Fiction lets you be irrational. There’s a conforming impetus amongst the readers of non-fiction—even those who agree with you—where everything has to resolve in a sensical fashion or else you sound like Alex Jones or Fox News era Glenn Beck. This has no relationship to life, which is nothing but an irrational stream of events with no narrative throughline until most of the people you love die and then you die too. So life’s grim and resists resolution and the three act structure.
Plus, the book really is a novel. It’s not been getting a lot of coverage as such—which I understand, since I shit all over the idea of the novel in the text itself—but there’s characters in there and they’re moving from one place to another. They’re living their non-life in the fifth dimension of imagination, trapped on the page, subject to the whims of the author and the occasional misinterpretations of the readers.

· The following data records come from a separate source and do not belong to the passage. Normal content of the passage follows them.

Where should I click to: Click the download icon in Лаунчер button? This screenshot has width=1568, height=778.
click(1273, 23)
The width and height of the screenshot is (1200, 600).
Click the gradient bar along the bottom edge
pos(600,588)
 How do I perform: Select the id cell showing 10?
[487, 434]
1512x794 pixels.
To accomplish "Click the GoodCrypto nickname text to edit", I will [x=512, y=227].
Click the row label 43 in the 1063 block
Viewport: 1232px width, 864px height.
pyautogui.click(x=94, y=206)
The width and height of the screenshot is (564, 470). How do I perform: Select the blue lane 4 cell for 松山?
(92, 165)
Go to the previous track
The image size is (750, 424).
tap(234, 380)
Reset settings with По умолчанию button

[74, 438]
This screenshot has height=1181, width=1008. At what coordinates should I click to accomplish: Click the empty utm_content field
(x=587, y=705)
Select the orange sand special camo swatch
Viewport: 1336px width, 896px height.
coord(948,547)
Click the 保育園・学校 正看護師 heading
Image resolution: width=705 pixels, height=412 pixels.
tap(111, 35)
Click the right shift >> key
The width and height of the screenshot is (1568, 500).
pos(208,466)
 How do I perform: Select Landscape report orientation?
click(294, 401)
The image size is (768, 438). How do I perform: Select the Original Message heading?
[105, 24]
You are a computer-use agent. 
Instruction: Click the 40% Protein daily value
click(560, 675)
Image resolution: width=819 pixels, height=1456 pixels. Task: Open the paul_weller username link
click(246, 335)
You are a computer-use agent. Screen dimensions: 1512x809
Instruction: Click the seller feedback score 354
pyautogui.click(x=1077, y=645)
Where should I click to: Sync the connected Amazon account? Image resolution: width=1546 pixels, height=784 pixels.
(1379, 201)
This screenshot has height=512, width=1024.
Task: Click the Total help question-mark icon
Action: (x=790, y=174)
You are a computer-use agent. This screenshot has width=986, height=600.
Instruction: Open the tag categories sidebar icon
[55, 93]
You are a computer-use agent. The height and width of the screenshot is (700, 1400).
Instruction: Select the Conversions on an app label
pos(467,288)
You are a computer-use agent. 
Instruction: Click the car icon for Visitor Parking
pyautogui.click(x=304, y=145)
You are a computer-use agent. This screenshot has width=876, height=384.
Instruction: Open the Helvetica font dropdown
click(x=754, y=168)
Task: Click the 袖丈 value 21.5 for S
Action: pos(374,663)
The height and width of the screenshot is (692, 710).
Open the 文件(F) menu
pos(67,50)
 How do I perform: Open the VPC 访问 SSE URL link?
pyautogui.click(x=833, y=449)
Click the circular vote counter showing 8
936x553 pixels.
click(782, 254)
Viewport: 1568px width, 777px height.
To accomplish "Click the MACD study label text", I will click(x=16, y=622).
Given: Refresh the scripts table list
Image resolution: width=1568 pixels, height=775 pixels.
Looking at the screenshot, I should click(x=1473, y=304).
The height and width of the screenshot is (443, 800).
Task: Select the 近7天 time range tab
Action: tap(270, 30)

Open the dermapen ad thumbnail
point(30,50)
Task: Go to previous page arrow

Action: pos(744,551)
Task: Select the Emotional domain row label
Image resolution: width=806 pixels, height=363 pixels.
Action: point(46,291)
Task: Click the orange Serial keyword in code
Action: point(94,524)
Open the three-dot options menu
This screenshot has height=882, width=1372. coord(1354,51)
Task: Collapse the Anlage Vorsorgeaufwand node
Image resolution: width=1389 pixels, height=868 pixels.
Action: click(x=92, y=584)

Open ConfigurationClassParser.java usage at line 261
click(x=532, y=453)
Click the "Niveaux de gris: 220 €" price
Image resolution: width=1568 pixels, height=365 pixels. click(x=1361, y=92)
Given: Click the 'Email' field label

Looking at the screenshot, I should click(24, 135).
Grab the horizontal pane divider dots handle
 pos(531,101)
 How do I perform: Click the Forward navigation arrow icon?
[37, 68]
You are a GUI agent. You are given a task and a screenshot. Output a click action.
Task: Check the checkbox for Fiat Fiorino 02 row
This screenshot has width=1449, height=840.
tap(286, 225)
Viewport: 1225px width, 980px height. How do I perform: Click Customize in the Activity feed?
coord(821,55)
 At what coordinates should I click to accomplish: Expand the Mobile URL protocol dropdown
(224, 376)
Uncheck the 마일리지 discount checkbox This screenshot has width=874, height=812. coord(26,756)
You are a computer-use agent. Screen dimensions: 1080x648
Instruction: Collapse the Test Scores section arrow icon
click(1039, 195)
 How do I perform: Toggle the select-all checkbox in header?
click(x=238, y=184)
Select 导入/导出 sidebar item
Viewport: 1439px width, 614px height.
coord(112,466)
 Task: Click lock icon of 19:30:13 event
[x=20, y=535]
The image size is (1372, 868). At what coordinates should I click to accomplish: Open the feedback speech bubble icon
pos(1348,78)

Is it too soon to ask what you’re working on next?
A semi-secret project not yet announced and a book about the Ol’ Dirty Bastard.
FICTION
I Hate the Internet by Jarett Kobek
We Heard You Like Books
Published February 9, 2016
ISBN 978-0996421805
Adam Morgan is the founding editor of the Chicago Review of Books and the Southern Review of Books. His essays and criticism have appeared in The Paris Review, Los Angeles Times, Chicago Tribune, Chicago magazine, and elsewhere.